Por outro lado, existe o sentimento cada vez mais disseminado de que os resgates só permitem ganhar tempo e não vão resolver a situação; os encargos com as dívidas, dada a exorbitância dos juros, são tais que não se vê muito bem como é que a economia desses países pode crescer, apenas se lhes está a fornecer meros balões de oxigénio e nada se faz para curar a doença.
A alternativa teria sido reestruturar a dívida o que significaria obrigar os credores a arcarem com prejuízos, justificados pelo facto de terem disponibilizado crédito em condições em que qualquer credor de boa fé não o teria feito. Por exemplo, se uma pessoa empresta dinheiro a outra para ela comprar luxos e supérfluos sabendo que esta não tem condições reais de pagar, rapidamente percebemos que o credor se está a aproveitar da situação para mais tarde levar o couro e o cabelo ao devedor; se isto é assim com os privados, também o é ao nível de instituições financeiras e dos países.
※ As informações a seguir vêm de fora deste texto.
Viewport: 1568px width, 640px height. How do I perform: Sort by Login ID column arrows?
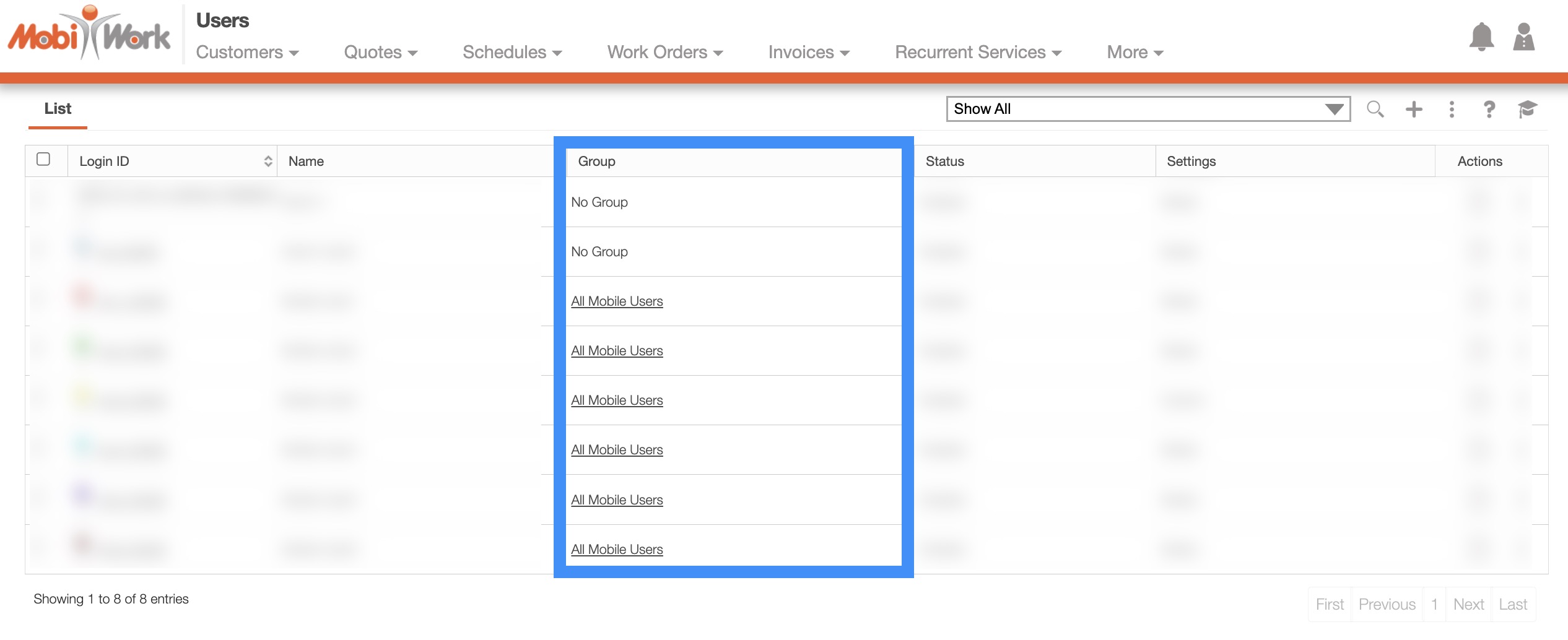[x=268, y=162]
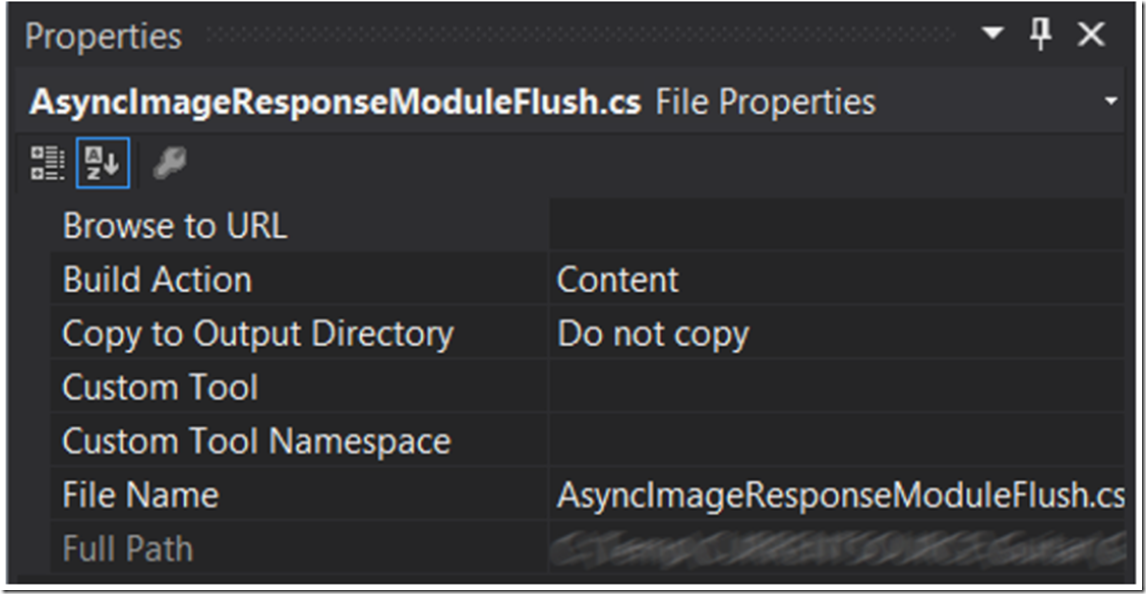Select the Browse to URL property row
Viewport: 1146px width, 594px height.
click(x=587, y=225)
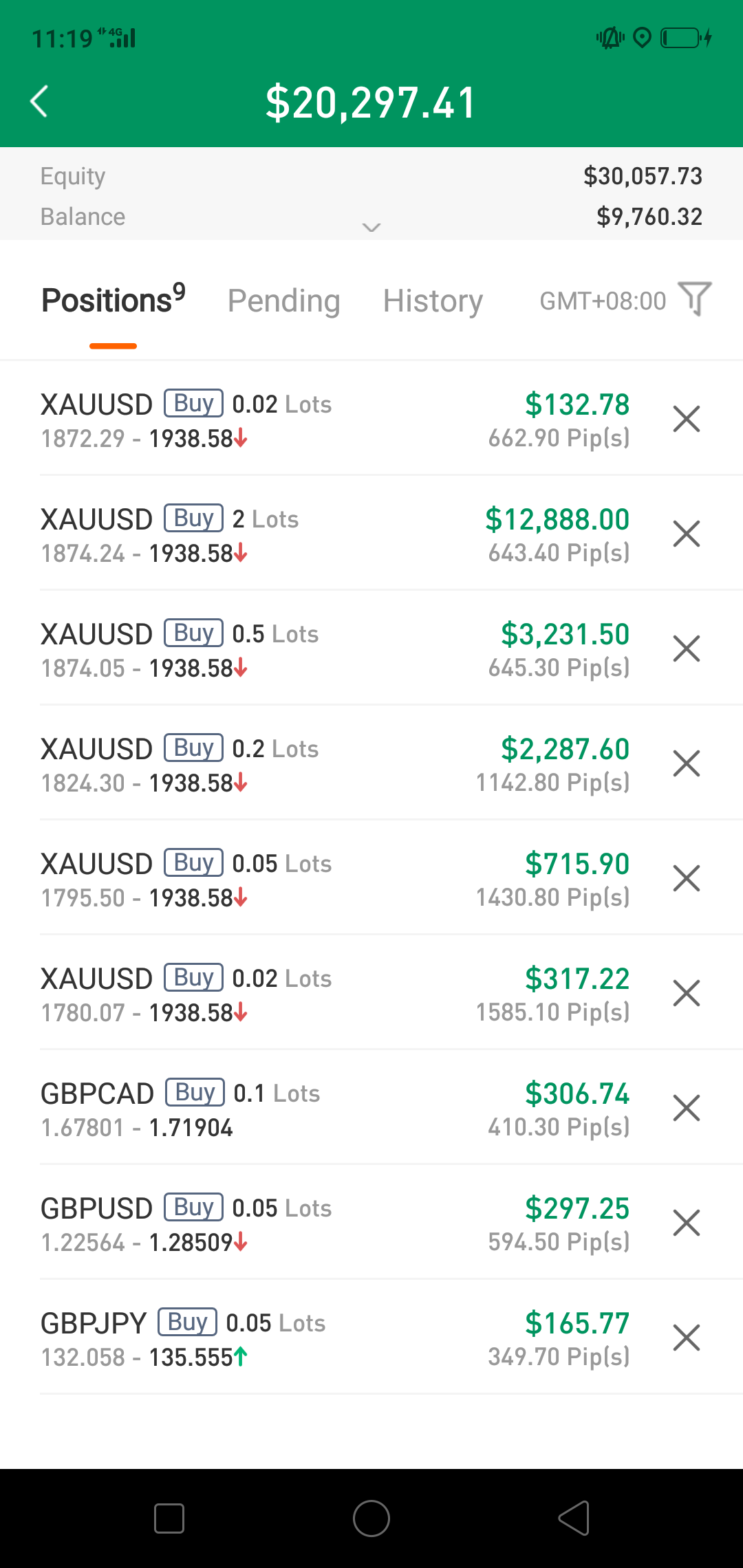Open the filter funnel icon
Image resolution: width=743 pixels, height=1568 pixels.
(695, 299)
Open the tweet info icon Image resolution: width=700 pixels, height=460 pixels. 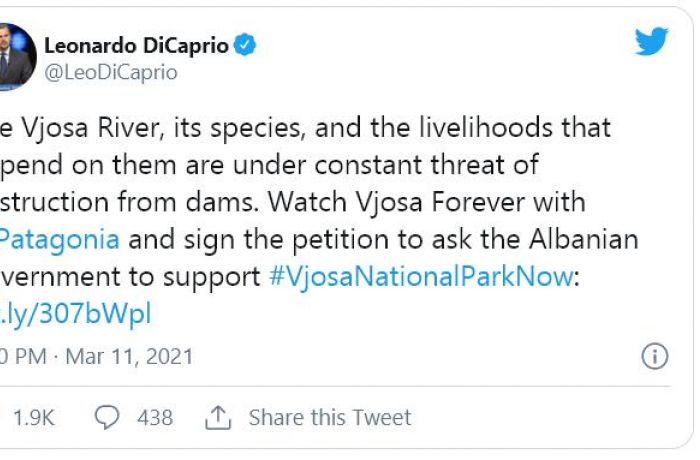click(654, 356)
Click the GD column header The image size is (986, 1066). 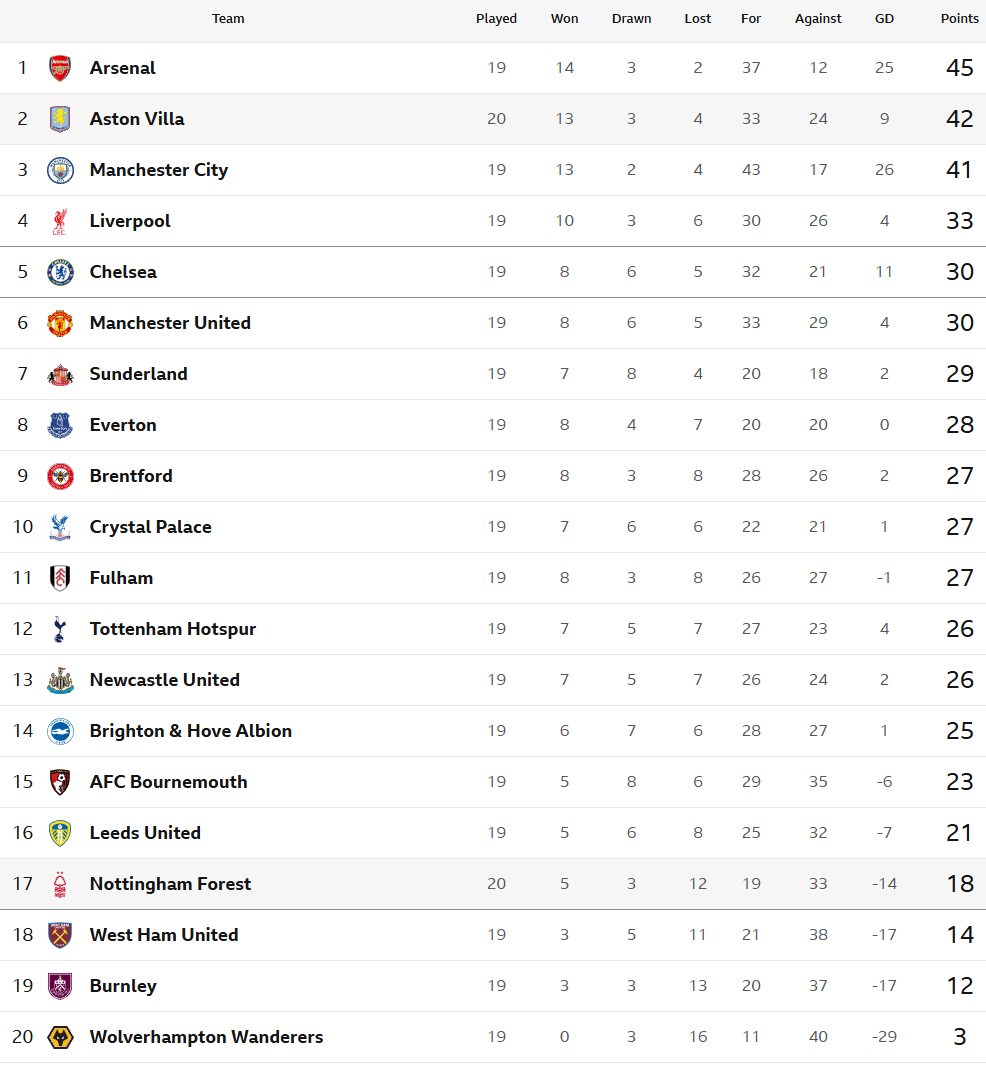coord(884,19)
As instituições financeiras quiseram fazer dinheiro fácil e incentivaram as pessoas e os Estados a contraírem empréstimos, ao fazê-lo correram riscos irresponsáveis portanto agora também deviam ser penalizadas; mas ninguém se atreve a fazê-lo.
A Europa optou por não seguir o caminho de reestruturação das dívidas e optou pelos resgates, mas esta opção teve custos políticos de que ainda não podemos prever as consequências; para já permitiu o fortalecimento da direita e da extrema-direita populista em países civilizados e com tradição democrática; aí a direita pode fazer um discurso muito convincente e exigir com base nesse discurso mecanismos de controlo antes impensáveis, destruindo em paralelo o estado de bem-estar social e obrigando os trabalhadores a aceitarem condições igualmente impensáveis até há bem pouco tempo.
O que é um facto é que a direita, que nos anos oitenta nos Estados Unidos e no Reino Unido acedeu ao poder com Reagan e com a Tatcher, deixou o serviço incompleto e agora tem uma boa oportunidade para alcançar o que já então era o seu desiderato: privatizar, privatizar, privatizar; eliminar ou pelo menos diminuir a proteção social do Estado e deixar as pessoas à mercê dos donos do poder, nomeadamente do poder financeiro.